心肌組織炎癥損傷與DCM的發展有關，在炎癥過程中，心肌細胞和炎癥細胞分泌刺激纖維化的細胞因子，可導致心臟肥大、纖維化和功能障礙[22]。研究表明，在焦亡細胞中，NLRP3 炎癥小體激活后，可促進促炎因子IL-1β釋放到細胞外，加劇炎癥損傷[23]，并誘導心肌肥厚和功能障礙[24]。TGF-β1 是心肌纖維化和心肌肥大發生發展密切相關的炎癥細胞因子之一，通過降低TGF-β1的表達可有效改善心肌纖維化狀態[25]。本研究結果顯示，模型組金黃地鼠血清中的TGF-β1、IL-1β水平均顯著升高，心肌組織IL-1β表達上調，加劇了心肌組織病理改變;而中藥高劑量組和恩格列凈組金黃地鼠血清中的TGF-β1、IL-1β水平均顯著降低，心肌組織IL-1β表達下調，表明養心定悸膠囊可抑制IL-1β、TGF-β1 的產生，減輕心肌組織炎癥損傷，進而改善心肌纖維化。

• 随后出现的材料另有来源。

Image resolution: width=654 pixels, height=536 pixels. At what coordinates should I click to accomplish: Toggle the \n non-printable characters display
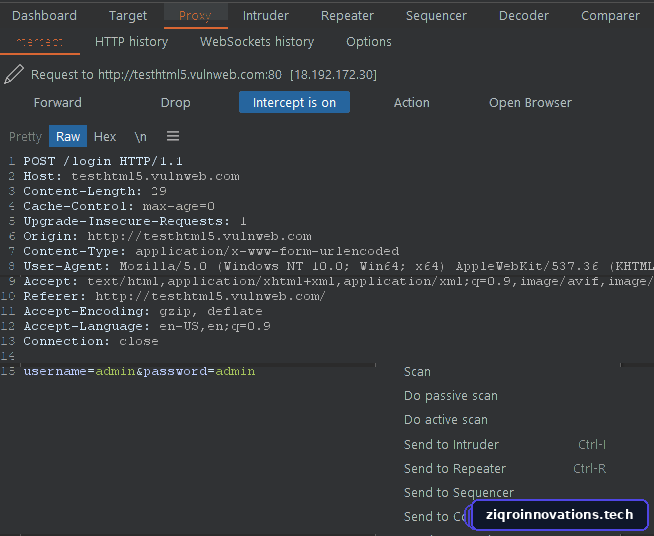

有研究顯示，DCM模型大鼠表現出嚴重的炎癥反應、心肌纖維化、細胞死亡、超微結構紊亂，并發現焦亡相關分子NLRP3、caspase-1 和IL-1β過度表達;通過抑制NLRP3 炎癥小體的活化，可減輕細胞焦亡及炎癥損傷，改善DCM模型大鼠心肌組織的形態結構和纖維化程度[5，26]。同時，有研究發現，高表達線粒體乙醛脫氫酶2可通過降低活性氧的產生來抑制NLRP3 炎癥小體活化及細胞焦亡，從而減輕高糖誘導的H9C2 心肌細胞損傷所致的毒性反應，并增強細胞活性[27]。本研究結果顯示，模型組金黃地鼠心肌組織中的NLRP3、caspase-1、GSDMD、NF-κB、IL-1β mRNA及蛋白表達均上調，提示NLRP3/caspase-1/GSDMD 信號通路活化，導致細胞焦亡，加重心肌組織炎癥損傷。而養心定悸膠囊干預后，可以下調以上指標的表達，抑制NLRP3 炎癥小體活化，同時減輕心肌細胞DNA損傷，從而抑制心肌組織細胞焦亡，減輕炎癥損傷，發揮對心肌細胞的保護作用。

綜上所述，DCM 模型金黃地鼠心肌組織NLRP3/caspase-1/GSDMD信號通路表達增強，養心定悸膠囊可通過調控該信號通路抑制DCM模型金黃地鼠心肌細胞焦亡，減輕DCM炎癥損傷，從而保護心肌細胞。然而，中醫藥作用具有多途徑、多靶點的特點，養心定悸膠囊作為一種中成藥，含9 味中藥，有效成分復雜，未來將進一步研究其有效成分，并進行離體實驗驗證，為臨床用藥提供更多的實驗依據。